KABUL, Oct. 3 — A senior Pakistani official has outrightly rejected the U.S. and western media reports about the presence of senior Afghan Taliban leaders in Balouchistan.
Pakistani newspapers quoted Mohammad Aslam Raisani, chief minister of Baluchistan province, on Thursday that reports about presence of Mullah Mohammad Omar and other Afghan Taliban leaders in Balouchistan’s provincial capital Quetta or its suburbs are “baseless and just a rumor.”
The rejection came on the heels of an angry uproar in Pakistan over a recent report in the London-based newspaper, The Sunday Times, saying that U.S. officials believed that the Taliban leader, Mullah Omar, and other leaders of his group are hiding in Quetta city of Balouchistan.
Quetta and its suburban areas in Pakistan’s southwestern Balouchistan province are close to Afghanistan’s southern Kandahar province, which is considered to be the heartland of Afghan Taliban militants.
The British newspaper said the Quetta Shura (council) of Afghan Taliban, including the inner core of Afghan Taliban leaders, is based in Quetta from where it regulates Jihadist activities in southern Afghanistan.

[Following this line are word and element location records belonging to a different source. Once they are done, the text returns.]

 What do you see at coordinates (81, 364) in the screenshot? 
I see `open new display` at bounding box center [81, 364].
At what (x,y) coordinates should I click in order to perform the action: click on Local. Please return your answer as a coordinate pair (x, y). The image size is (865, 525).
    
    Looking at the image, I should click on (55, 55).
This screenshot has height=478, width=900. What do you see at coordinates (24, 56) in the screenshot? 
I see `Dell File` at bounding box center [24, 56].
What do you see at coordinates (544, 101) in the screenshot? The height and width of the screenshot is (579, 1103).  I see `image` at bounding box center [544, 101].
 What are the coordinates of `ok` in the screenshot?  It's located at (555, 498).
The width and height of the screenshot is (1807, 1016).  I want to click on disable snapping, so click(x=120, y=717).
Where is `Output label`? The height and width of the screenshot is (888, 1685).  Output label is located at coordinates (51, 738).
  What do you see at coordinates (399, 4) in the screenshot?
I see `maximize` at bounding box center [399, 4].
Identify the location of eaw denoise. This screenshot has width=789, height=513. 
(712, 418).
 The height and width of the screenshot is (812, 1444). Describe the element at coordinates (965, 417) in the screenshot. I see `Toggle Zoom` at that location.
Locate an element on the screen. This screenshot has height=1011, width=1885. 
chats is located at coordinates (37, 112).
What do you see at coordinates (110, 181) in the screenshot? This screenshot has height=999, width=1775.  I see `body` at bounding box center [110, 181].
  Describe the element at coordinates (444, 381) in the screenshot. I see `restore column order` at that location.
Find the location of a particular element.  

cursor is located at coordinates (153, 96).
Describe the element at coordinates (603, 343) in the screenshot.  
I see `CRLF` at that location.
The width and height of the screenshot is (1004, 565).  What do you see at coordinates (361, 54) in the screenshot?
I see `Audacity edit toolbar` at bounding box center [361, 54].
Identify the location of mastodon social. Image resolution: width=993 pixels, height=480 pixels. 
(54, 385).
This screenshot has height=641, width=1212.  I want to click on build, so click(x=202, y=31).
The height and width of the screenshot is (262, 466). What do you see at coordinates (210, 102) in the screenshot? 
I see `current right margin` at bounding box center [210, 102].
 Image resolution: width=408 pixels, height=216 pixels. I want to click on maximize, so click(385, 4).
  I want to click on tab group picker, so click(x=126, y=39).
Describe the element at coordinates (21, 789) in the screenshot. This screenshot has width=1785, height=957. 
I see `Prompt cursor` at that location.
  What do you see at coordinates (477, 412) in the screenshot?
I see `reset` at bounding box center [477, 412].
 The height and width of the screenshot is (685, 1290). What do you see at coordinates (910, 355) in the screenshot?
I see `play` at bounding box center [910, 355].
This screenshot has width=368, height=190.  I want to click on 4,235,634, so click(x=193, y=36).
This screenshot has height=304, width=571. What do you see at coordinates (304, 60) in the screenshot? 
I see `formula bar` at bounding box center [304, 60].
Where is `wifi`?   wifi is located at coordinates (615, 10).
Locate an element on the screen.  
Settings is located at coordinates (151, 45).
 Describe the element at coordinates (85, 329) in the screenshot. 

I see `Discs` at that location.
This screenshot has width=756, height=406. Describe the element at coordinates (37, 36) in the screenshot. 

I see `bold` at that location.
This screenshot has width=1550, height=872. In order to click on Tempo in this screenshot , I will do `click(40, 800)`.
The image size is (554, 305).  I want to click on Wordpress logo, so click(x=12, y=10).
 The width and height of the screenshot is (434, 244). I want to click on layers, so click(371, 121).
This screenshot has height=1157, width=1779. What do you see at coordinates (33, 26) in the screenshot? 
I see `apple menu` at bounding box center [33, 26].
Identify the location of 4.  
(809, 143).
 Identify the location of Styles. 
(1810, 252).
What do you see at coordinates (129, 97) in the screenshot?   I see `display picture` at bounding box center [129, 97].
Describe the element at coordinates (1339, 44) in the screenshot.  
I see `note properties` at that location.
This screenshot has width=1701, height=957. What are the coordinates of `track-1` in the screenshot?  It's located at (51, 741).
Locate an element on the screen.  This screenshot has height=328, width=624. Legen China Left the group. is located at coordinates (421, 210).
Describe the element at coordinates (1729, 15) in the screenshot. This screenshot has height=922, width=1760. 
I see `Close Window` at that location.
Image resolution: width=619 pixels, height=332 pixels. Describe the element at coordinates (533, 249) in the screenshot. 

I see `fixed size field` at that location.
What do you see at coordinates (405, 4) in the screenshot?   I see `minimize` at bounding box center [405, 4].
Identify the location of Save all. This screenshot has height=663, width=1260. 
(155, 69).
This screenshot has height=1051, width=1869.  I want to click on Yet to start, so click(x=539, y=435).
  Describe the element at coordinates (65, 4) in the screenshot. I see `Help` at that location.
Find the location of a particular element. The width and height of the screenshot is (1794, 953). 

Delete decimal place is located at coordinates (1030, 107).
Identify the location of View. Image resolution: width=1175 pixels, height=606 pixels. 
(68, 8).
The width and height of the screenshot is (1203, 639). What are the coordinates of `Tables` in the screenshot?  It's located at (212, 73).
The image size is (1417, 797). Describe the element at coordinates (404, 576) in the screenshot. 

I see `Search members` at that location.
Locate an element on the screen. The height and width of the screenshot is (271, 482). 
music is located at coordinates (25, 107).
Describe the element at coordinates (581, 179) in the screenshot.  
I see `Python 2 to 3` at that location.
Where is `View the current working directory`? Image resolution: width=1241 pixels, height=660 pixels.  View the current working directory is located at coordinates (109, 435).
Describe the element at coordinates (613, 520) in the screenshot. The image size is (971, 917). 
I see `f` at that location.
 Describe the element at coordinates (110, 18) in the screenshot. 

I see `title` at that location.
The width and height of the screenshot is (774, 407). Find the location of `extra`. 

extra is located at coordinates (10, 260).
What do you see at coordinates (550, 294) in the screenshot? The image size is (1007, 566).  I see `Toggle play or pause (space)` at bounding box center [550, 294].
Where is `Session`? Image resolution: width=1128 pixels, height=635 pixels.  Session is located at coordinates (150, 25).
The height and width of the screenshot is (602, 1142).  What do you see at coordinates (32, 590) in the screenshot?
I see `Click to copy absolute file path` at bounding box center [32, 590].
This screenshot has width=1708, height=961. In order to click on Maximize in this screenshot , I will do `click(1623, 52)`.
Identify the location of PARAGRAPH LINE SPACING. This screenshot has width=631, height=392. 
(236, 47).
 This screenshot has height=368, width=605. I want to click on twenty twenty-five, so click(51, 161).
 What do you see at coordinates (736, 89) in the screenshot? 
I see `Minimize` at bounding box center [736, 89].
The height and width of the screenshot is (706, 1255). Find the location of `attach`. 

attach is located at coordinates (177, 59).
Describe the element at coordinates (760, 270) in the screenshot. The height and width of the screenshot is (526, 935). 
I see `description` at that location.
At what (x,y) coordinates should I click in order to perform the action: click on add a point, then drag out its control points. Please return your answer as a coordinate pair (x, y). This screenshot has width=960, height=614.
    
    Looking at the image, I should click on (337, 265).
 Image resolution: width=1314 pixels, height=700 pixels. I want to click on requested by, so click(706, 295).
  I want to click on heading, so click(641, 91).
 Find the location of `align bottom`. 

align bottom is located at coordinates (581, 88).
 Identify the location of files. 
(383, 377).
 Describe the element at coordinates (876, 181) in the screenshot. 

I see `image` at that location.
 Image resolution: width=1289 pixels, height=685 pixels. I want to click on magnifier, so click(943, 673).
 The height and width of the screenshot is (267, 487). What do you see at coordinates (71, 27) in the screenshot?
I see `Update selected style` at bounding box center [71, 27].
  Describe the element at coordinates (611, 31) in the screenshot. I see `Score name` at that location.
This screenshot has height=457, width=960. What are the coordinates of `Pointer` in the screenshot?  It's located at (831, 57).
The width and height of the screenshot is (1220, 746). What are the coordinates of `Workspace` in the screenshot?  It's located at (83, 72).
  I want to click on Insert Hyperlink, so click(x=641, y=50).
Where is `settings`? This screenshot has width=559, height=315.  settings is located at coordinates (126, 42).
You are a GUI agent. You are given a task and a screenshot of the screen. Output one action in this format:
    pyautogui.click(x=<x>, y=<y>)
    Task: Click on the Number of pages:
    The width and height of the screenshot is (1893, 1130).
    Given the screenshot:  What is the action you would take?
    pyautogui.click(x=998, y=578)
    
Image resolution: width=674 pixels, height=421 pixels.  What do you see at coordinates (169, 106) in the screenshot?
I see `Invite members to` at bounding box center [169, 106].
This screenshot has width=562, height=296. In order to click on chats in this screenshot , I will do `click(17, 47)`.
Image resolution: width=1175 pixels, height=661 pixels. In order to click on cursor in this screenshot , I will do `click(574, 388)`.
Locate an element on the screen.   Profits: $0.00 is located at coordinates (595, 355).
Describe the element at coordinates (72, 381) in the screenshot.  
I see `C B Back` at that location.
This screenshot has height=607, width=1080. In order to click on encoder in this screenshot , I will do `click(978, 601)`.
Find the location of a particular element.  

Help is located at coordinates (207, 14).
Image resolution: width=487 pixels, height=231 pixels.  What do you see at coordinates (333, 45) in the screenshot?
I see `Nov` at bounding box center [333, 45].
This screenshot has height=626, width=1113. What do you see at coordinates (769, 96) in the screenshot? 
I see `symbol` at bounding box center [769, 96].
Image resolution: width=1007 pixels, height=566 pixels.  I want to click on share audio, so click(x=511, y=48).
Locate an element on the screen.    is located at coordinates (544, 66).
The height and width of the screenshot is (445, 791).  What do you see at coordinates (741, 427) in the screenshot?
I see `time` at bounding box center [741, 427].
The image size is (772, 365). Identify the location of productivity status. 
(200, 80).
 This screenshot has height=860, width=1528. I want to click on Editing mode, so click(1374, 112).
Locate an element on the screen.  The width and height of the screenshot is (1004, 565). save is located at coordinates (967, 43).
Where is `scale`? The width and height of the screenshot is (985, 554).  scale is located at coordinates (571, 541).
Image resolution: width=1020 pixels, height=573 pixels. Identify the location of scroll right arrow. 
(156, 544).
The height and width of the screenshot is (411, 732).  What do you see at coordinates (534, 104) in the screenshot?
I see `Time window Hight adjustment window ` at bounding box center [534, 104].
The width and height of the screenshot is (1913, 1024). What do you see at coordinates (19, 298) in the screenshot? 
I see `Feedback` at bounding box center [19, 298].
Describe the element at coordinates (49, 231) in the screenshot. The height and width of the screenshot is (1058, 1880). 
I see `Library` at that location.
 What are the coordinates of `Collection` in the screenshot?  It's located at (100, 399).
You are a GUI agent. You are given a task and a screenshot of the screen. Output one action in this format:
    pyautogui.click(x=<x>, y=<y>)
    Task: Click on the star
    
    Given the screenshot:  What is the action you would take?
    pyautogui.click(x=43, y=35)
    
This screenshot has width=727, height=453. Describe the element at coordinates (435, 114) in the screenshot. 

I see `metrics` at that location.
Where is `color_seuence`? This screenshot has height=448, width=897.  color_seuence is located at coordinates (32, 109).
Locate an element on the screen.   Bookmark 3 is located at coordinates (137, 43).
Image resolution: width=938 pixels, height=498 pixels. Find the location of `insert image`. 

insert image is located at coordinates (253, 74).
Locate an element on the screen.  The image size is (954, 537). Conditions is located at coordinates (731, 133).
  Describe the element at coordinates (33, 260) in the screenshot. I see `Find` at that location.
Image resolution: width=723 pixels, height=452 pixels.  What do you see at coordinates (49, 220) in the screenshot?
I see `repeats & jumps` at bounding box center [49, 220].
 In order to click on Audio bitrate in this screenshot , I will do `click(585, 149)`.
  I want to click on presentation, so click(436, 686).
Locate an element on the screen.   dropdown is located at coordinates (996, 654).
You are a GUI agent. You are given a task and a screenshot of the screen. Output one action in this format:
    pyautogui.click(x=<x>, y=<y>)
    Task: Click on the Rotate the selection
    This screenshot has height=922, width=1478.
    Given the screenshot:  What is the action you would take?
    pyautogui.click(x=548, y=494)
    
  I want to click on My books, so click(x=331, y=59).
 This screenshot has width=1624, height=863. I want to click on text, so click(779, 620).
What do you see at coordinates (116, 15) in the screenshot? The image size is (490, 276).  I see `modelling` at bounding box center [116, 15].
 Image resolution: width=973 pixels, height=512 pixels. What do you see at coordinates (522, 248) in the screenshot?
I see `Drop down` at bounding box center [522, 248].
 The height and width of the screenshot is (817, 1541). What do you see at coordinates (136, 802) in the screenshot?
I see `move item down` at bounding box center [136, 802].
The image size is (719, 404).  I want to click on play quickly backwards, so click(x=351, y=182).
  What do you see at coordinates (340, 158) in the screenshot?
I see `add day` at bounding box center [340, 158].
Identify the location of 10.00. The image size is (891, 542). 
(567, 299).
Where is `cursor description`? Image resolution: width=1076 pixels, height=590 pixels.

“Quetta Shura is high on Washington’s list,” U.S. ambassador to Pakistan, Anne W. Patterson, said on Wednesday.
“In the past, we focused on al-Qaida because they were a threat to us. The Quetta Shura mattered less to us because we had no troops in the region,” Patterson said in an interview with The Washington Post.
U.S. officials, according to The Sunday Times, maybe consider drone strikes or commando action in Quetta to crack down the Afghan insurgent leaders.
It said U.S. officials had reports that Islamabad contemplated to shift the Taliban leaders from Quetta to Karachi where it would be difficult for the United States to carry out drone attacks.
The change of mind in upper U.S. power echelon follows a spate of Taliban attack in Afghanistan, particularly in the southern provinces, in which heavy losses were inflicted on the international coalition forces.
Two major U.S. and British operations in Helmand, bordering Pakistan’s Balouchistan province, in recent months failed to create any significant dint in Taliban’s might.
Rather, the insurgents have got more hardened in their resilience, escalating their operations to new swaths of Afghanistan’s territory.
Similarly, Michael Semple, a former UN official who formerly worked in Afghanistan and is now based in Islamabad, describes Quetta-based Afghan refugee camps as a “great reserve army” for the Taliban. He claimed the Taliban have support from the mosques and madrassas (seminaries) in the area.
Raisani says if Washington carries out drone attack in Balouchistan, the backlash of the possible attacks would make the supply line for NATO forces in Afghanistan highly insecure.
NATO is carrying out logistic supplies for its troops in Afghanistan through Pakistan. One of the two routes for these supplies passes through Balouchistan, particularly Quetta.
After scores of attacks on supply convoys in recent months, the international coalition has begun to explore alternate routes for its supplies.
Washington has already signed an agreement with Moscow under which military supplies will flow to Afghanistan through the Russian soil. Other Pakistani officials have also aired views similar to those of Raisani about possible U.S. attacks in Quetta.
Major General Salim Nawaz, the chief of Frontier Corps (FC) paramilitary forces in Balouchistan, told media the other day that if Washington had any evidence about presence of Mullah Omar and other Taliban leaders in Quetta it should share with Pakistan.
Pakistan, he said, is capable to take action on its own. He ruled out the presence of Taliban leaders in Quetta or the existence of Quetta Shura.
Earlier, Pakistan’s interior minister, Rehman Malik, had ruled out presence of the Afghan Taliban leaders, including Mullah Omar, in Quetta.
Last week, Pakistani newspapers quoted him as pledging to keep the United States out of Balouchistan “at all costs.”